■ **Given data**:
=== Begin Enclosure ===
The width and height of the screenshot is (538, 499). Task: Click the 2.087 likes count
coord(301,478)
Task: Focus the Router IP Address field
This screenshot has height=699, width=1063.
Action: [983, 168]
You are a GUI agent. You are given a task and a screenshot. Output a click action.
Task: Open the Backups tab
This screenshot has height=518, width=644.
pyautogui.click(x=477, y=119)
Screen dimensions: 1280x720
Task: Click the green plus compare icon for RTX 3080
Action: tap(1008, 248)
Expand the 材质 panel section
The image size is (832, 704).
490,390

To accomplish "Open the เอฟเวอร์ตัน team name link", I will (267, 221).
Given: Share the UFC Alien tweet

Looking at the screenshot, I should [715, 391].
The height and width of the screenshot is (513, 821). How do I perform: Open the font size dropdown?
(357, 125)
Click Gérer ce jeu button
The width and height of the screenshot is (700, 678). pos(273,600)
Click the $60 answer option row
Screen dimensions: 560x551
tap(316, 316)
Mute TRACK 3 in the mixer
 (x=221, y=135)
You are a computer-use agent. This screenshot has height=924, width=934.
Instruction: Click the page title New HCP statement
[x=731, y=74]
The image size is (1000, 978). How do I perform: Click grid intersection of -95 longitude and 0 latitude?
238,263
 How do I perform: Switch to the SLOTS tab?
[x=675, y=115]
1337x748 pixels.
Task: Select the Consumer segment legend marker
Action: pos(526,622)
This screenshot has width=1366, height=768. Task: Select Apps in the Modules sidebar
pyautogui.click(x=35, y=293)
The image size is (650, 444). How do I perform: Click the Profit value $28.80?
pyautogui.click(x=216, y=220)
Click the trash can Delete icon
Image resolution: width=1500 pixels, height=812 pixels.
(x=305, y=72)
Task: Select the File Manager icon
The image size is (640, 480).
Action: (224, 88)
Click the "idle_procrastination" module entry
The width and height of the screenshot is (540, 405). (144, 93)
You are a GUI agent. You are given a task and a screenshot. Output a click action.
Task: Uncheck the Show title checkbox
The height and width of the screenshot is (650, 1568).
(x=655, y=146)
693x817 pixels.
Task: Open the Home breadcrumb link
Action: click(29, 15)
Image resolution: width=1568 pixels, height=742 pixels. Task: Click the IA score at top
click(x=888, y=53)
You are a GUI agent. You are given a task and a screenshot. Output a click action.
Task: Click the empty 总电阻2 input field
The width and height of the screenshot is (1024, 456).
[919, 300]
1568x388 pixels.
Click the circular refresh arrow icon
=== End Enclosure ===
All entries are to be copied exactly as they read.

The width and height of the screenshot is (538, 499). Task: Click the 2.087 likes count
coord(301,478)
Task: Focus the Router IP Address field
This screenshot has height=699, width=1063.
Action: [983, 168]
You are a GUI agent. You are given a task and a screenshot. Output a click action.
Task: Open the Backups tab
This screenshot has height=518, width=644.
pyautogui.click(x=477, y=119)
Screen dimensions: 1280x720
Task: Click the green plus compare icon for RTX 3080
Action: tap(1008, 248)
Expand the 材质 panel section
The image size is (832, 704).
490,390

To accomplish "Open the เอฟเวอร์ตัน team name link", I will (267, 221).
Given: Share the UFC Alien tweet

Looking at the screenshot, I should [715, 391].
The height and width of the screenshot is (513, 821). How do I perform: Open the font size dropdown?
(357, 125)
Click Gérer ce jeu button
The width and height of the screenshot is (700, 678). pos(273,600)
Click the $60 answer option row
Screen dimensions: 560x551
tap(316, 316)
Mute TRACK 3 in the mixer
 (x=221, y=135)
You are a computer-use agent. This screenshot has height=924, width=934.
Instruction: Click the page title New HCP statement
[x=731, y=74]
The image size is (1000, 978). How do I perform: Click grid intersection of -95 longitude and 0 latitude?
238,263
 How do I perform: Switch to the SLOTS tab?
[x=675, y=115]
1337x748 pixels.
Task: Select the Consumer segment legend marker
Action: pos(526,622)
This screenshot has width=1366, height=768. Task: Select Apps in the Modules sidebar
pyautogui.click(x=35, y=293)
The image size is (650, 444). How do I perform: Click the Profit value $28.80?
pyautogui.click(x=216, y=220)
Click the trash can Delete icon
Image resolution: width=1500 pixels, height=812 pixels.
(x=305, y=72)
Task: Select the File Manager icon
The image size is (640, 480).
Action: (224, 88)
Click the "idle_procrastination" module entry
The width and height of the screenshot is (540, 405). (144, 93)
You are a GUI agent. You are given a task and a screenshot. Output a click action.
Task: Uncheck the Show title checkbox
The height and width of the screenshot is (650, 1568).
(x=655, y=146)
693x817 pixels.
Task: Open the Home breadcrumb link
Action: click(29, 15)
Image resolution: width=1568 pixels, height=742 pixels. Task: Click the IA score at top
click(x=888, y=53)
You are a GUI agent. You are given a task and a screenshot. Output a click action.
Task: Click the empty 总电阻2 input field
The width and height of the screenshot is (1024, 456).
[919, 300]
1568x388 pixels.
Click the circular refresh arrow icon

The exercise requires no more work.